The state’s air regulator faces mounting criticism over potential gas price increases linked to upcoming reforms to the LCFS. Ahead of a November 8 vote, lawmakers and critics are pressing CARB for clarity on those increases and asking whether they’re worthwhile.
The debate underscores a growing tension between the state’s need to tighten environmental policies ahead of fast-approaching climate goals, and rising energy costs for millions of Californians.
These latest concerns caught fire when opponents of Gov. Gavin Newsom’s special session refinery measure called it hypocritical to claim victory over gas price spikes while reforming a policy that might raise prices even more.

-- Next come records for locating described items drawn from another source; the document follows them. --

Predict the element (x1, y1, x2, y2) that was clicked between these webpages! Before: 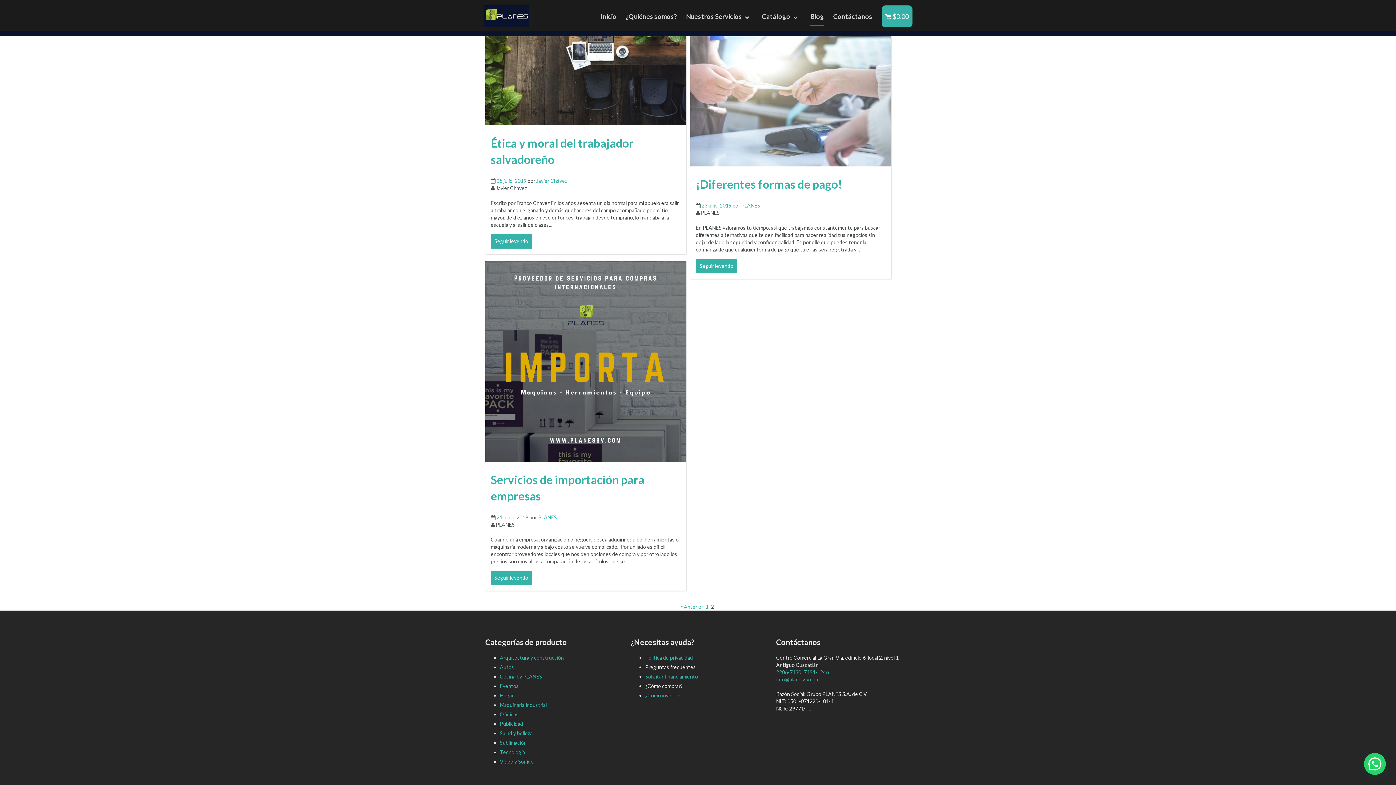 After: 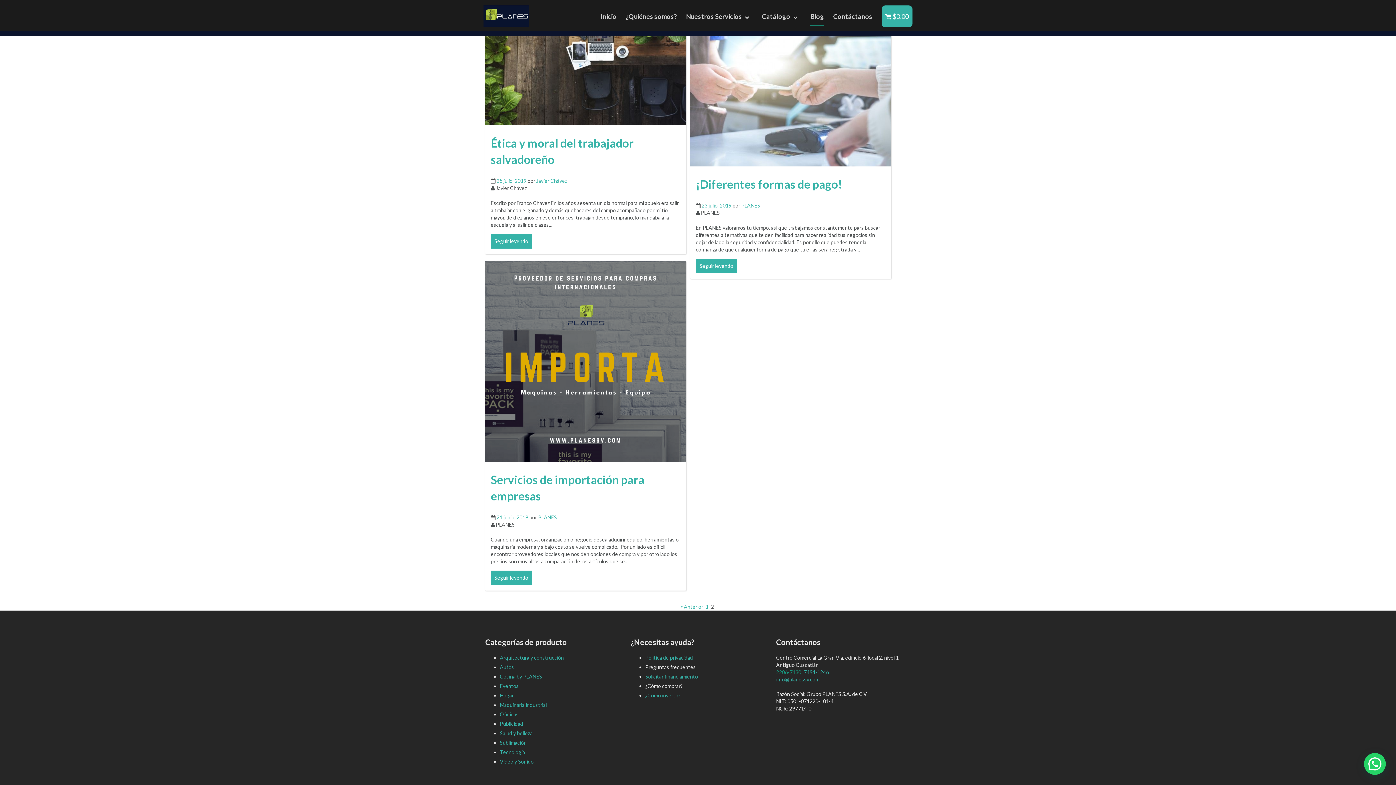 Action: label: 2206-7130 bbox: (776, 669, 801, 675)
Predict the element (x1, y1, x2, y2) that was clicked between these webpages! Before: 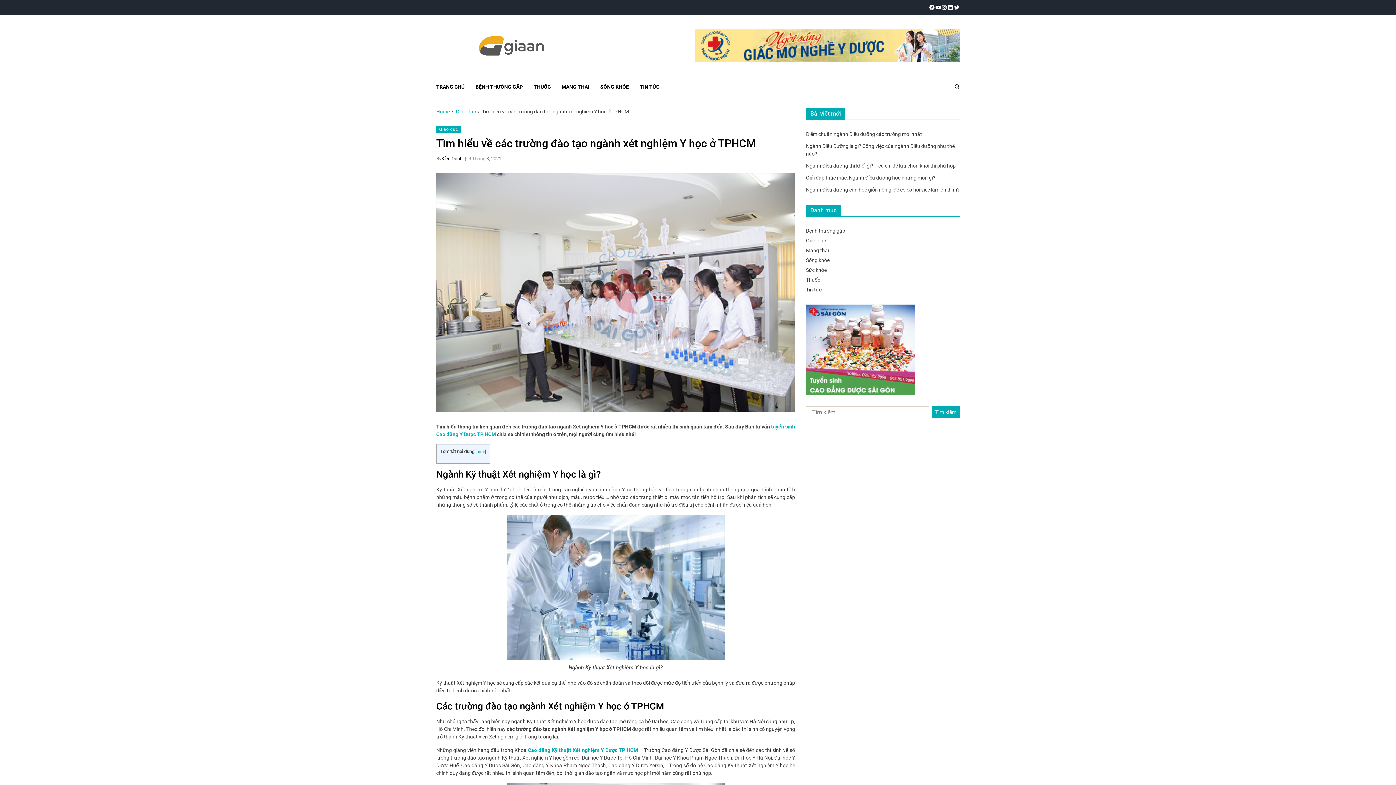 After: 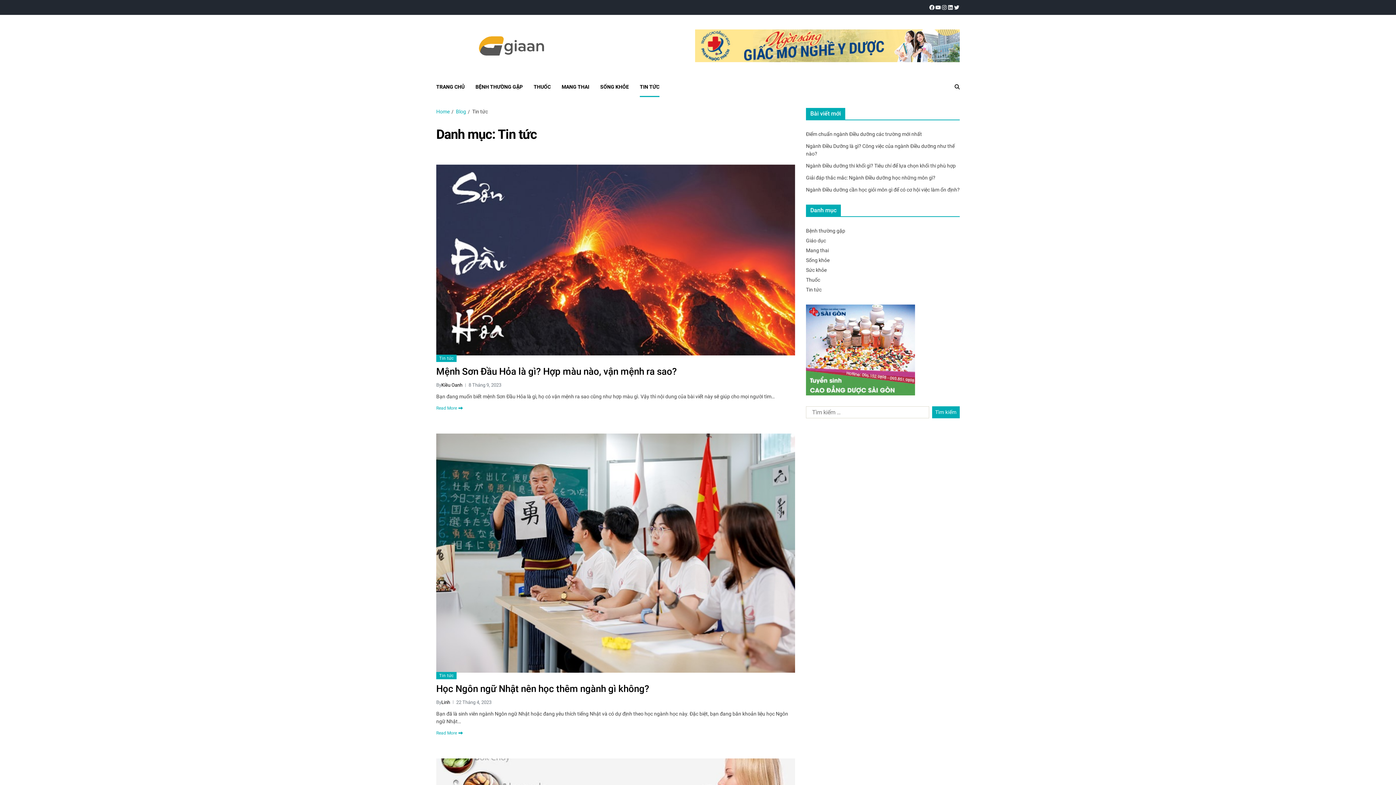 Action: label: Tin tức bbox: (806, 286, 821, 292)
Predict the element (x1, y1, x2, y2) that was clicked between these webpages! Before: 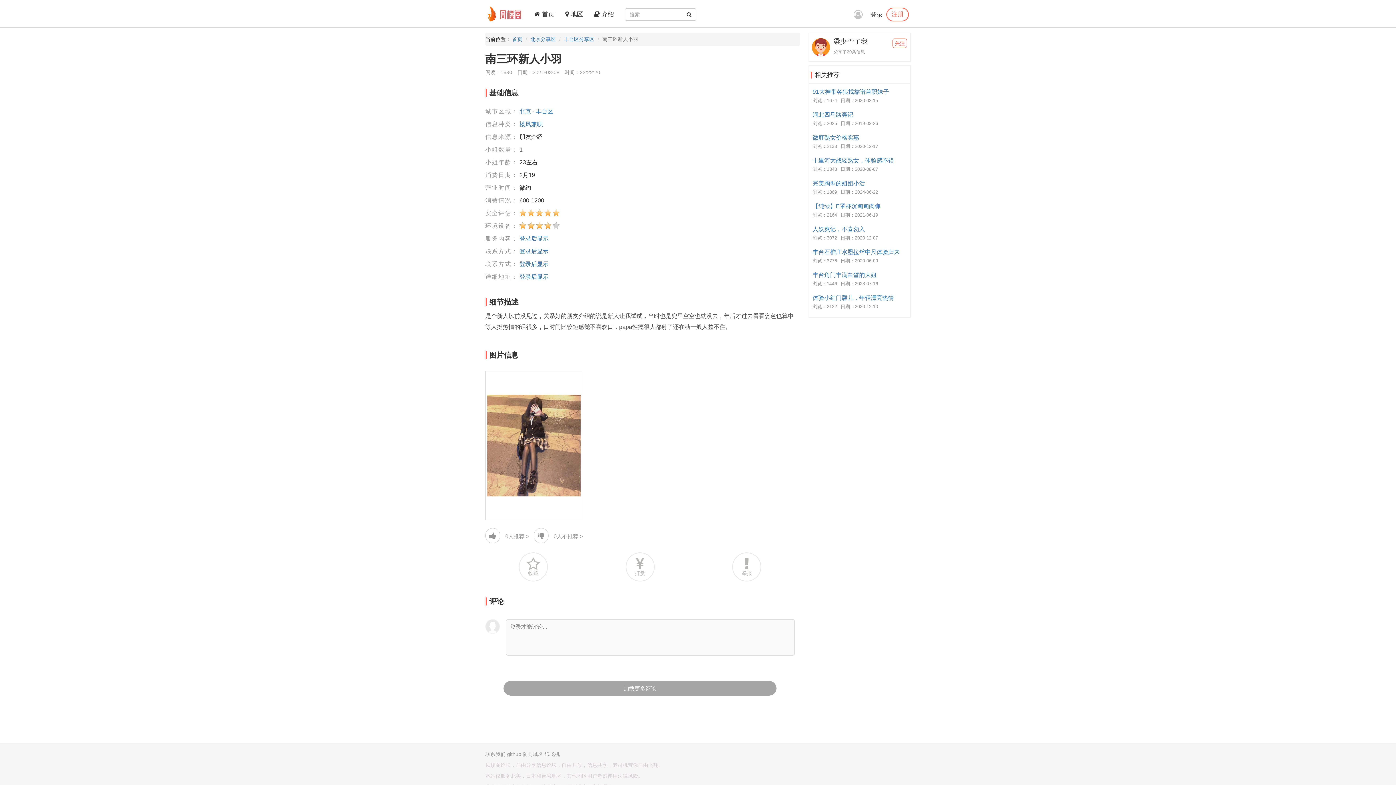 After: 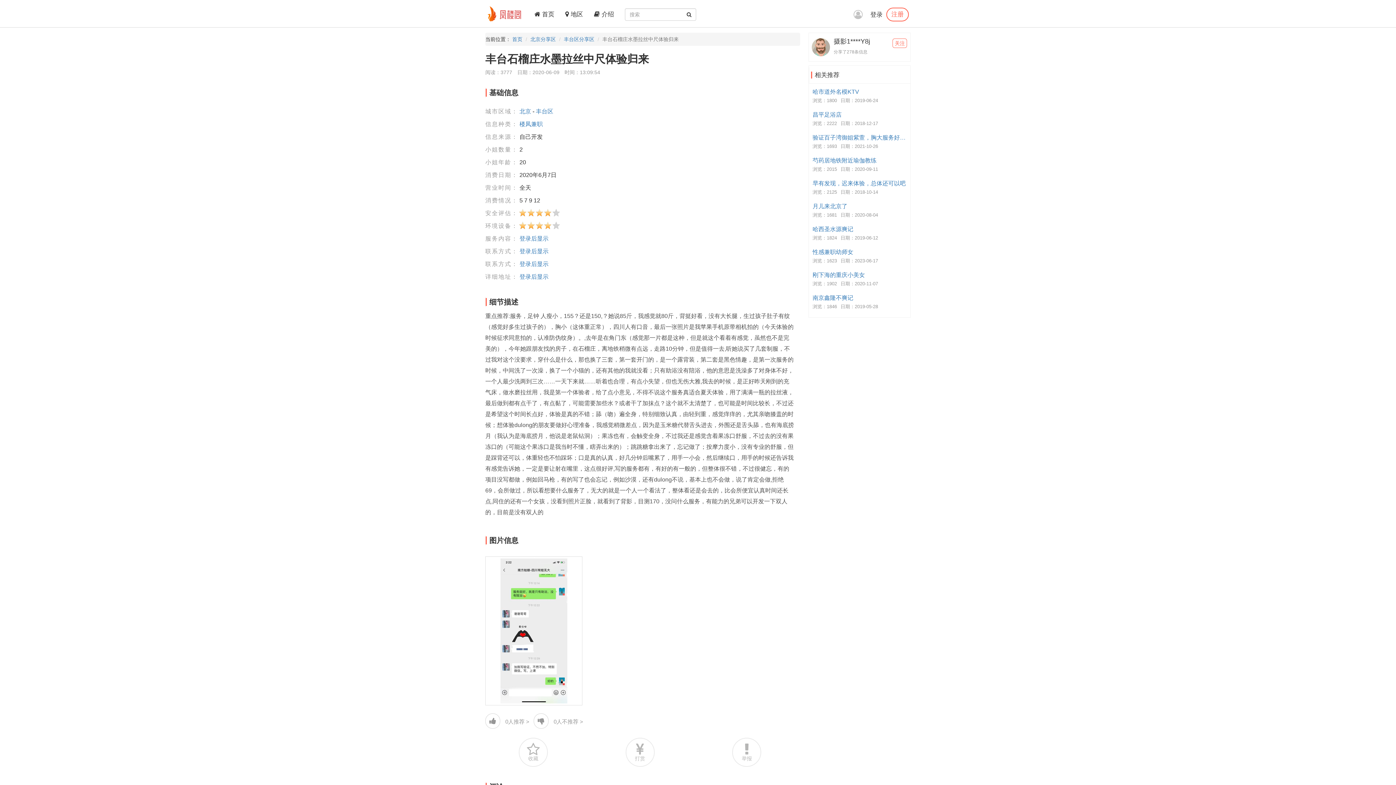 Action: label: 丰台石榴庄水墨拉丝中尺体验归来 bbox: (812, 248, 908, 256)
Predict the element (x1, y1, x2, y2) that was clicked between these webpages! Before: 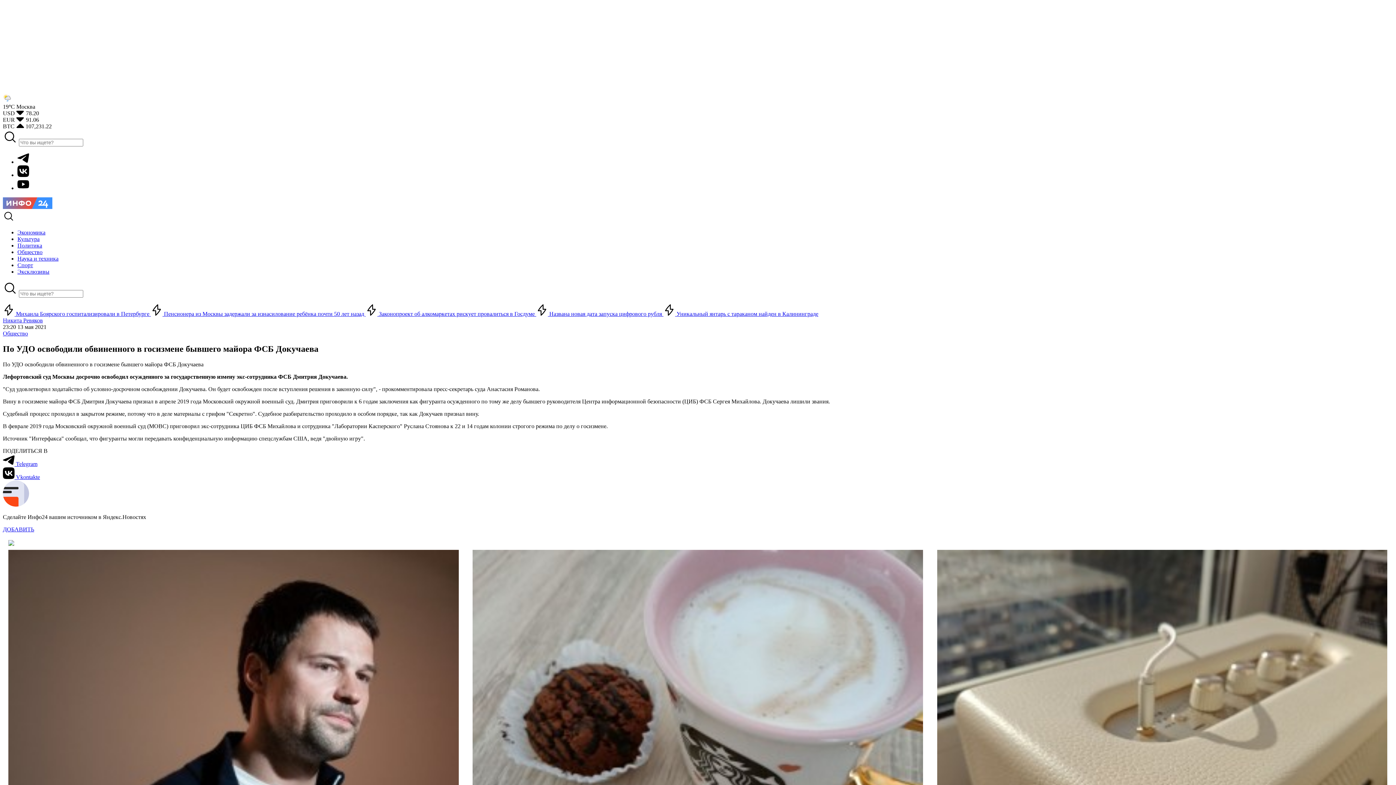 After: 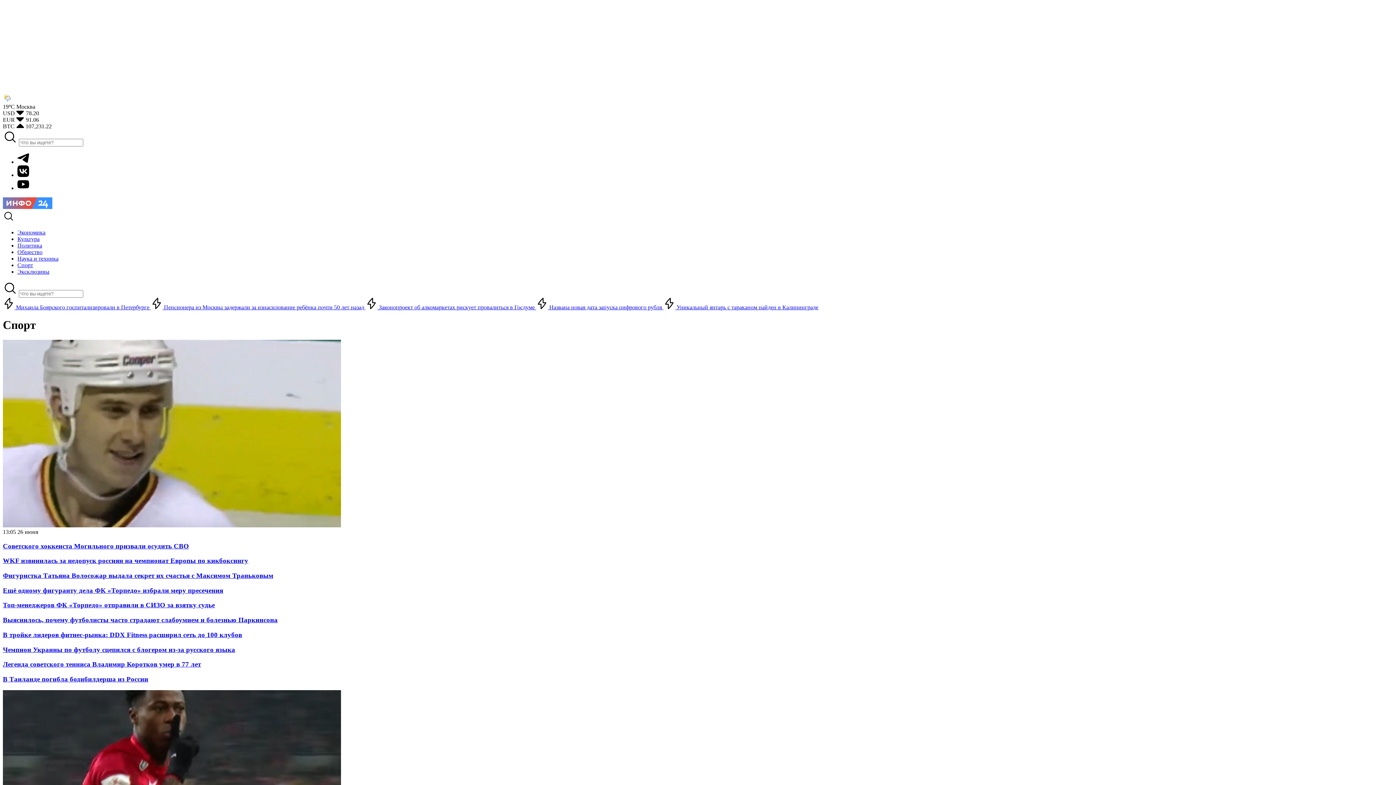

CARB’s own estimate from last year, first reported by The Sacramento Bee, suggested that the changes could increase gas prices by $0.47 per gallon next year and $0.52 by 2026. Diesel prices could rise by $0.59 this year and $0.66 within two years.
While CARB later downplayed these figures as “incomplete,” no updated estimates have been published. That has fueled frustration among Republican lawmakers, who last week demanded a delay on the vote.
Politics of the LCFS are increasingly heated. Even though much of the oil industry supports the program, Chevron has reportedly placed QR codes at its gas station pumps to alert customers to potential increases from the policy, urging them to call lawmakers.
Major environmental groups have pursued a variety of changes to the program, meanwhile, and CARB’s own environmental justice committee recently urged the Air Board to reject the update for cost reasons and dairy methane emissions.
Climate policy expert Danny Cullenward with the Kleinman Center for Energy Policy reported this month that LCFS credit prices could cause retail gasoline prices to rise by as much as $0.65 per gallon soon, and up to $1.50 by 2035.
Several studies, including from the state’s Legislative Analyst’s Office, support the same cause and effect: as credit prices rise through the program, so do costs for producing traditional fuels in California, which leads to higher prices for consumers.
The LCFS, introduced by Governor Schwarzenegger in 2011, aims to reduce the carbon intensity of fuels by creating a market where fuel producers buy credits from those who produce cleaner fuels like biofuels and renewable diesel.
Historically, price increases from the LCFS have been modest, but tightening standards could push costs higher.
California’s gas prices already average $4.00 per gallon, about a dollar higher than the national average. High gas prices hit the state’s low- and middle-income households, and rural households, the hardest.
They are driven up by taxes and environmental programs like LCFS and cap-and-trade. The LAO estimates that the LCFS, for its part, has driven retail prices up by as much as 20 cents per gallon already, with cap-and-trade driving them up 24 cents per gallon.
Even after those adjustments, though, the state still grapples with a “Mystery Gasoline Surcharge” of $0.30 to $0.60 per gallon that remains unexplained.
Newsom’s push in 2022 to address these price hikes led to the creation of the Division of Petroleum Market Oversight, which recommended that refineries increase fuel reserves to avoid price spikes and is studying a possible windfall tax on gasoline revenue.